The Taoiseach also also said the he rejects the idea that there is a choice between rural and urban communities.


“Throughout our history, and through much of our literature, you can find an idea that the interests of rural and urban communities stand in opposition to each other, that there is some choice to be made between the traditional and the modern. That one defines our past and the other our future. We reject this idea, our country’s future must seek to sustain and build strong communities in all parts of our country.”


Martin has said that the rural population is not dwindling and “has actually increased for the first time since the famine”.

“If you use the definition often used in other countries of defining rural living as living in the countryside or a town of up to 10,000 people, more than half of Irish people live in rural communities, in stark contrast to the idea of a disappearing world over the last 20 years,” he said.

Varadkar said that the Covid-19 pandemic “has restored our appreciation of space and of rural places”.


“I believe that when the pandemic is over many of us will return to the office, and might be glad to do so. But things will never be the same again. Blended working will become the norm, that will mean less commuting, more time for family and leisure and fewer greenhouse gas emissions from transport. New job opportunities will be created for people who want to live in rural Ireland, and new businesses will find it easier to establish and grow.”


Early reports of the plan have been broadly welcomed but some politicians have pointed to the importance of delivery of the NDP in particular.

Roscommon-Galway TD and chair of the Oireachtas Rural Affairs Committee Denis Naughten said that “if delivered” the plan will “give families a real option of living in their own home in a rural community”.

“The key challenge remains the implementation of the government plan by the Dublin decision makers,” he said.


“If this plan is not held at the centre of government as the starting point for all policy proposals then it will just be an afterthought with some ill-conceived measure bolted on to the end of the newest government strategy or action plan that will fail to achieve the well intentioned goals set out in the Rural Future plan.”


Wicklow Social Democrats TD Jennifer Whitmore has said that childcare must form part of the plans for an increase in remote working.

“For many rural families, poor access to childcare is another barrier to employment, particularly for women wanting to return to the workforce,” she said.

“That is why I believe the government needs to consider the provision of drop-in childcare facilities in tandem with the working hubs proposed under the plan. Such a model could operate similar to creche facilities in shopping centres, where parents have the option of dropping their children off on an hourly basis while they work at the hubs.”


Cork South-West Social Democrats TD Holly Cairns said the success of this plan will “ultimately be judged on how quickly it is implemented”.

“If we are to successfully encourage people to live, work and do business in rural Ireland, we must invest in the necessary infrastructure and learn from failed decentralisation efforts of the past,” she said in a statement.

Cork East Labour TD Seán Sherlock said this launch is “eerily familiar to the Action Plan for Rural Development that was launched four years ago in January 2017″.

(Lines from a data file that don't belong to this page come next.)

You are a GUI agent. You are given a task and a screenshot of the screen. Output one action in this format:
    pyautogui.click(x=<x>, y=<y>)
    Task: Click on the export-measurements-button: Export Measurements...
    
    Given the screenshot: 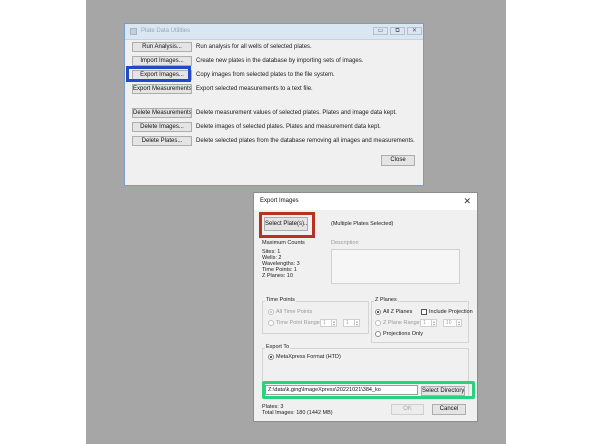 What is the action you would take?
    pyautogui.click(x=162, y=89)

“What will be crucial to it’s success is the delivery of high speed broadband, and access to sustainable transport options,” Sherlock said in a statement.

Meath West Aontú TD Peadar Tóibín criticised the plan, saying rural Ireland doesn’t need “the constant reheating and recycling of the same proposals”.

“Rural Ireland needs a circuit breaker to challenge Ireland’s lopsided city state development but instead rural Ireland only gets a few bob here and continuously reheated plans,” he said in a statement.